3 tablespoons dehydrated onion flakes

3 dried bay leaves, crushed

 

Directions

Using an Instant Pot, fill the bottom of the inner pot with 1 cup of water. Insert a steamer basket with washed potatoes. Secure the lid and cook at high pressure for 10 minutes with a natural release. Rinse cooked potatoes under cold water and peel off the skins with your fingers. Slice lengthwise and slice into bite-sized chunks. Put potatoes into a serving bowl and sprinkle with salt and spice mix.

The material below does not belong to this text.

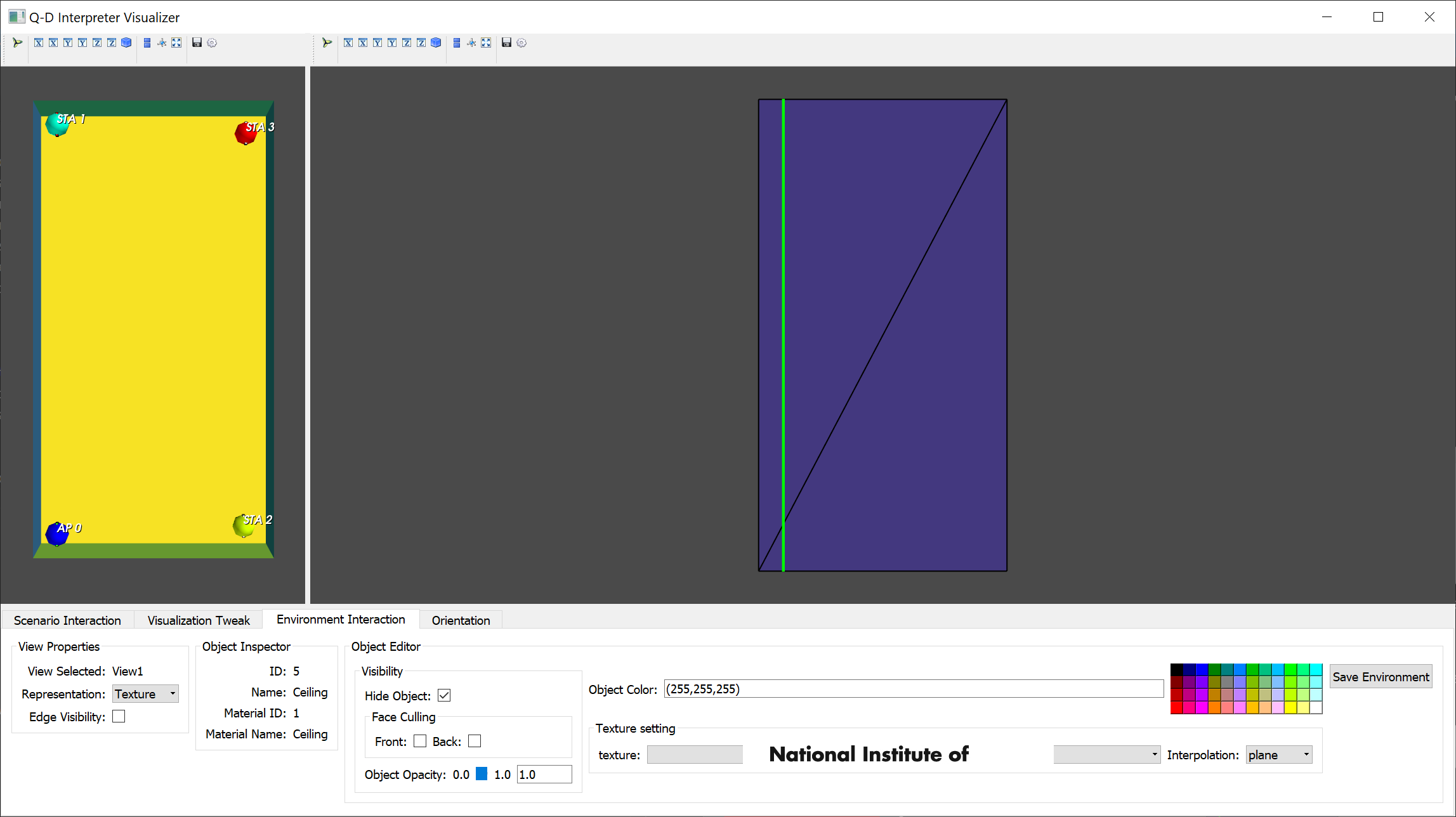The image size is (1456, 817).
Task: Click the save icon in left view toolbar
Action: 197,42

Blanch the snap peas by briefly submerging in boiling water for 30 seconds and then running under cold water. I bring water to a boil in a shallow skillet. Add the chopped snap peas, wait 30 seconds and pour the peas out into a strainer. Immediately rinse the peas with cold water to stop the cooking. If you’re using frozen peas, then there’s no need to blanch them, just add them frozen to the salad.   

Mix the mustard into the mayonnaise and gently fold into the potatoes. Add the peas, parsley, dill pickles and scallions to the salad and fold in. Sprinkle it with the red chili flakes and paprika.

Arrange the egg slices on the top sprinkled with salt and spice mix.

It’s fun to decorate the edge of the bowl with lettuce leaves. 

 


This is amazing mayo and would make an excellent potato salad, but to make some quick and delicious mayo for this recipe just leave out the sugar, tarragon and chive blossoms.

Tarragon and Chive Blossom Mayonnaise

Makes 1¼ cups

When the tarragon leaves are young and the chives thick with purple blooms, then this mayonnaise is genuine love. It’s wonderful with fish, poultry, vegetables of all kinds... or just by the spoonful.

 

Ingredients

2 egg yolks

1 teaspoon Dijon mustard

1 tablespoon sherry vinegar

½ teaspoon sea salt

1 teaspoon raw honey

⅓ cup packed fresh tarragon leaves

5 chive heads, use the blossoms removed from the head

1 cup walnut or avocado oil

 

Directions

In a food processor, combine everything except the oil, pulsing them together. Slowly, pour  the walnut oil through the feeder tube, in a thin stream, with the machine running. It may take less than the full cup. Stop pouring when the mayonnaise is thick. It will keep for a week refrigerated.